首頁 文壇如江湖

第23章 顧城:詩?愛?死

“非正常死亡”落在詩人身上,往往比落在常人身上更容易被接受和理解,好像他的死亡本身正是他詩的延續,或說是用詩的形式為他的物理生命化了個句號。他的藝術生命,卻往往因為這突如其來的死,而又憑添了詩韻。無論是死於決鬥場的普希金,因飛機失事“吻火”而亡的徐誌摩,還是把頭枕在冰涼鐵軌上的海子,大抵如此。但好像從沒有一個詩人像顧城那樣,他的“詩人之死”竟帶有了“罪與罰”的宿命意味。

他的詩。

一個大眼睛的男孩子,十歲時讀了法國昆蟲學家法布爾的《昆蟲的故事》,開始天真地思考人的命運。昆蟲世界告訴他,每個細小的生命都有它們的生活。漸漸地,他發現可以聽到天地間萬物變化和生長的聲音了,而且,那也正是自己生命變化和生長的聲音。這是同一種聲音。最早使他感到詩的是雨滴。“在雨滴中閃現的世界,比我們懶以生存的世界,更純、更美。”在自然裏,他“感到了無數生命和非生命的曆史。”但把這種感覺寫成詩是那麽難!偉大的自然之美的震懾,竟使他身體裏“充滿了一種微妙的戰栗”。他多想記下那一切,“那雲上火焰一樣搖動的光輝”。笨拙中,他用樹枝在河灘上寫詩,寫《生命幻想曲》,寫《我讚美世界》,浮現出印象和超現實的色彩。“我在自然中間聽到一種秘密的聲音,這種聲音在我的生命裏變成了詩。”

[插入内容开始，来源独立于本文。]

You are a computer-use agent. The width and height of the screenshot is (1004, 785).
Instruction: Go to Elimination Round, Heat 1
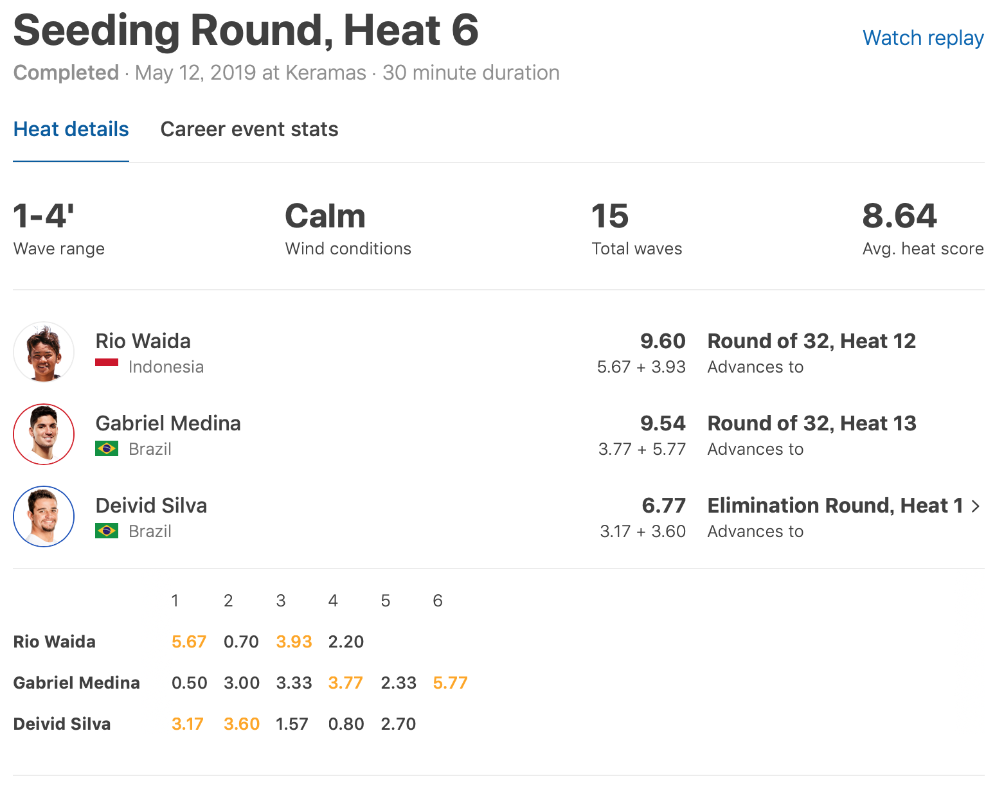click(835, 506)
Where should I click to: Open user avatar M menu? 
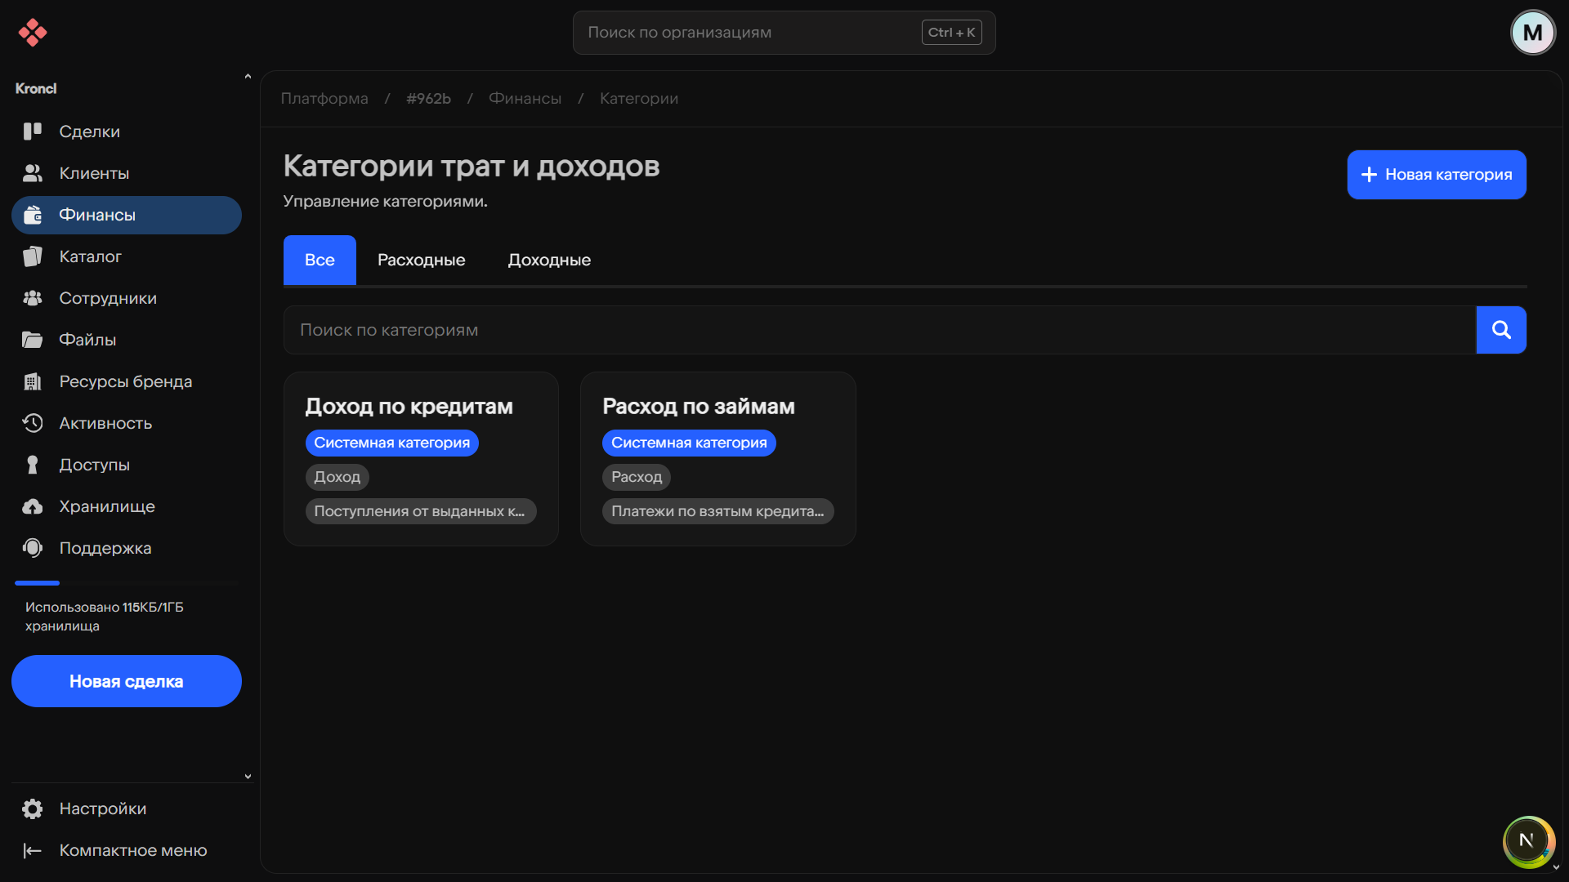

在上個世紀的“朦朧詩”時代,顧城是一個特殊的存在。他那首寫於1979年隻有兩句話的著名詩篇《一代人》,在成為顧城標簽之作的同時,成了剛從劫難中蘇醒過來的“一代人”的精神箴言:“黑夜給了我黑色的眼睛/我卻用它尋找光明”。在那之後,一個青春的孩子般的詩人在新詩的星空劃過了短瞬的十年。